Cohen-Macaulay invariant subalgebras of Hopf dense Galois extensions

TL;DR

This paper investigates the Cohen-Macaulay properties of invariant subalgebras under Hopf algebra actions, establishing conditions under which these subalgebras inherit Cohen-Macaulayness and classifying Cohen-Macaulay modules in specific cases.

Contribution

It extends classical results by showing invariant subalgebras of certain Hopf Galois extensions are Cohen-Macaulay and classifies Cohen-Macaulay modules for these subalgebras.

Findings

Invariant subalgebras inherit AS-Cohen-Macaulay property under mild conditions.

When R is AS-regular of dimension 2, all indecomposable Cohen-Macaulay modules are direct summands of R.

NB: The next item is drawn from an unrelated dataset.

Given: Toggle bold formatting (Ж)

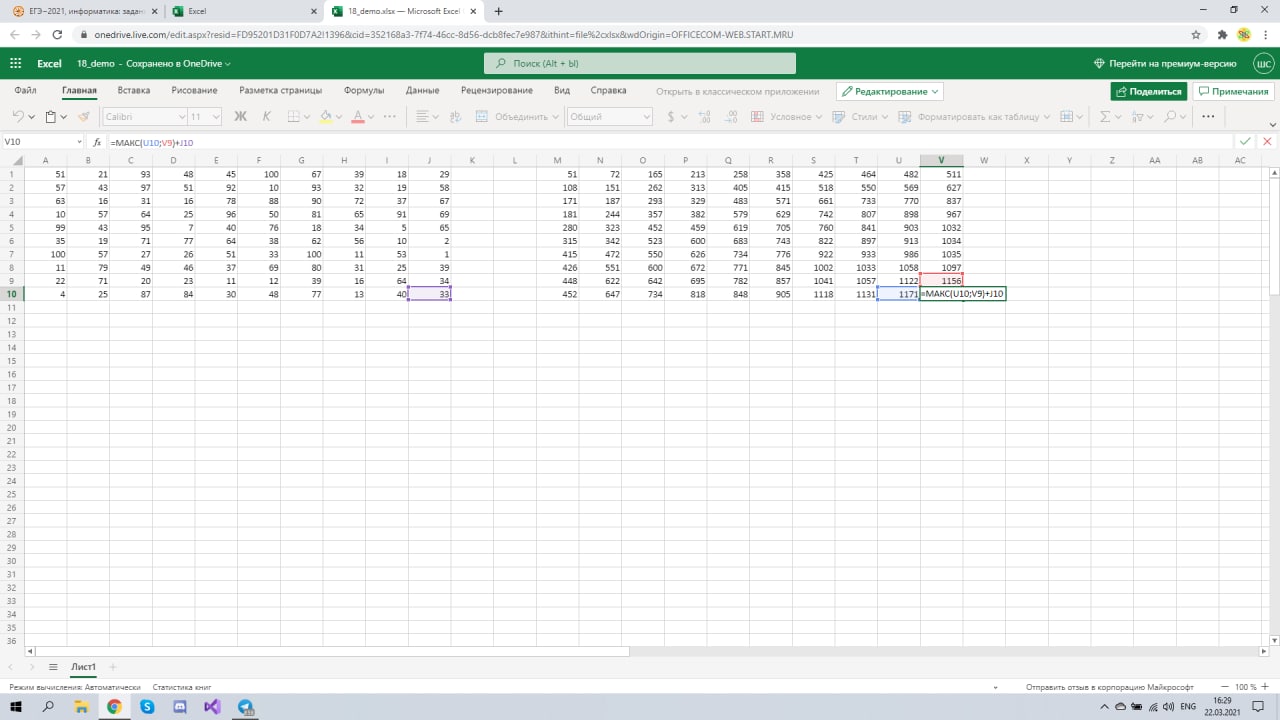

R^H is Cohen-Macaulay-finite in the specified setting.

Abstract

Let $H$ be a semisimple Hopf algebra, and let $R$ be a noetherian left $H$-module algebra. If $R/R^H$ is a right $H^*$-dense Galois extension, then the invariant subalgebra $R^H$ will inherit the AS-Cohen-Macaulay property from $R$ under some mild conditions, and $R$, when viewed as a right $R^H$-module, is a Cohen-Macaulay module. In particular, we show that if $R$ is a noetherian complete semilocal algebra which is AS-regular of global dimension 2 and $H=\operatorname{\bf k} G$ for some finite subgroup $G\subseteq Aut(R)$, then all the indecomposable Cohen-Macaulay module of $R^H$ is a direct summand of $R_{R^H}$, and hence $R^H$ is Cohen-Macaulay-finite, which generalizes a classical result for commutative rings. The main tool used in the paper is the extension groups of objects in the corresponding quotient categories.